Keywords: Cellular responses to stress; DNA damage and repair; Host-microbe interaction; Infection/inflammation-mediated cancer; Innate immune responses to pathogens; Microbial pathogenesis; Gut microbiome; Inflammatory diseases; Gastro-intestinal diseases; Gut barrier and physiology; ‘gut in a dish’ model with microbes, immune and epithelial components; Organoid and stem cell biology; Target identification, validation and drug testing in the organoid based disease model for chronic diseases-including aging, inflammation and cancer.
This project will decipher the differential host responses following interaction with the gut microbiota and pathogenic bacteria in the gastrointestinal tract. Bacterial recognition by the host is fundamental for the initiation of mucosal immune responses. Previously we identified Brain Angiogenesis Inhibitor-1 (BAI1) as a Pattern Recognition Receptor that binds Bacterial Lipopolysaccharide. BAI1 interacts with Engulfment and Cell motility protein 1 (ELMO1) that facilitates bacterial engulfment and intestinal inflammation. Our latest research shows that ELMO1 interacts specifically with a Salmonella effector present only in pathogens and generates differential immune responses after encountering pathogen vs. non-pathogenic commensals. We also observed that ELMO1 interacts with the late endosomal marker and modifies innate immune responses. The central hypothesis is that the cross talk between bacterial effector molecules, ELMO1, and the host endocytic pathway regulates innate immune responses following engulfment. We will focus on how ELMO1 contributes to microbial sensing and inflammation that modulates the endocytic pathway during innate immune responses.
Initiation and progression of colorectal polyps to cancers (CRCs) are fueled by genetic, epigenetic and environmental factors. Although inflammation driven by microbes has been postulated, how they may fuel CRCs and which strains are capable remain unknown. Here, a disease map of colon polyps was built in a multi-disciplinary collaboration with cell biologists computer scientists by querying human transcriptomic datasets using unbiased computational approaches. The map revealed that suppression of one of the metabolic master-regulator and its activity is one of the earliest steps in adenoma initiation, whereas an IL8-predominant proinflammatory signature, leakiness, and Wnt-driven EMT/stemness are late events during adenoma initiation and progression. These events were recapitulated when mouse and human enteroid monolayers were infected with anaerobic, CRC-associated bacteria Fusobacterium nucleatum (FN). Analyses of transcriptomic datasets from time-lapse models of polyp-to-CRC and colitis-to-CRC progression showed that the unique set of late events imply a higher risk of progression to CRCs, spurring the name MACS (Microbe-associated CRC-signature). Mechanistically, FN appears to induce MACS, and consequently turning off the specialized tumor-suppressive stress-polarity signaling (SPS)- pathway it orchestrates; pharmacologic activation of the SPS-pathway fortifies epithelial TJs and resists the induction of MACS upon FN infection.

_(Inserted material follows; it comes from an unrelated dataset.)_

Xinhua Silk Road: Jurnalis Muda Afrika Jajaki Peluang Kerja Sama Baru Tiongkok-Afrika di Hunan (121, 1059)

In a pilot study with UCSD Clinical Trial and Research Institute, we found that in Crohn’s disease (CD) intestinal specimens, ELMO1, and CCL2/MCP-1 (Monocyte Chemoattractant Protein-1) are upregulated. MCP-1 is a potent chemoattractant for monocytes and in inflammatory bowel diseases (IBD). It may promote immune cells to secrete pro-inflammatory mediators and induce chronic intestinal inflammation. Infecting the stem cell-based enteroid model (from humans and mice), we will study the role of epithelial-immune cells cross-talk, responsible for inflammation and metabolic diseases.
The compromised intestinal barrier is associated with chronic diseases such as obesity, diabetes, inflammatory bowel diseases, metabolic endotoxemia and so far there is no clinical treatment for the treatment of barrier loss. After encountering the pathogenic attacks or with the exposure of microbial products or toxic components from the environment, the epithelial tight junctions collapse and promote the diseases. Here we propose the molecular mechanism that protects the host epithelial barrier integrity can be targeted to prevent the progression of chronic diseases (specifically using Inflammatory Bowel Disease as a model).
Prediction from publicly available big data analysis showed that inflammation, tight junction proteins, DNA damage-repair pathways, and differentiation-proliferation pathways play a significant role in the progression of gastric and colon cancer. Previously Helicobacter pylori was used as a model of gastric cancer, and the role of DNA repair and the pathways involving host-immune responses were studied.
In collaboration with Drs. Sahoo and Ghosh, the Boolean analysis was carried out in an intent to identify druggable targets that can drive a pro-differentiation program in the colon crypts. Preliminary studies have shown that potent and specific target-agonists do indeed reduce stemness and trigger differentiation, and even induce regression of ex vivo organoid cultures derived from colorectal adenomas and CRCs.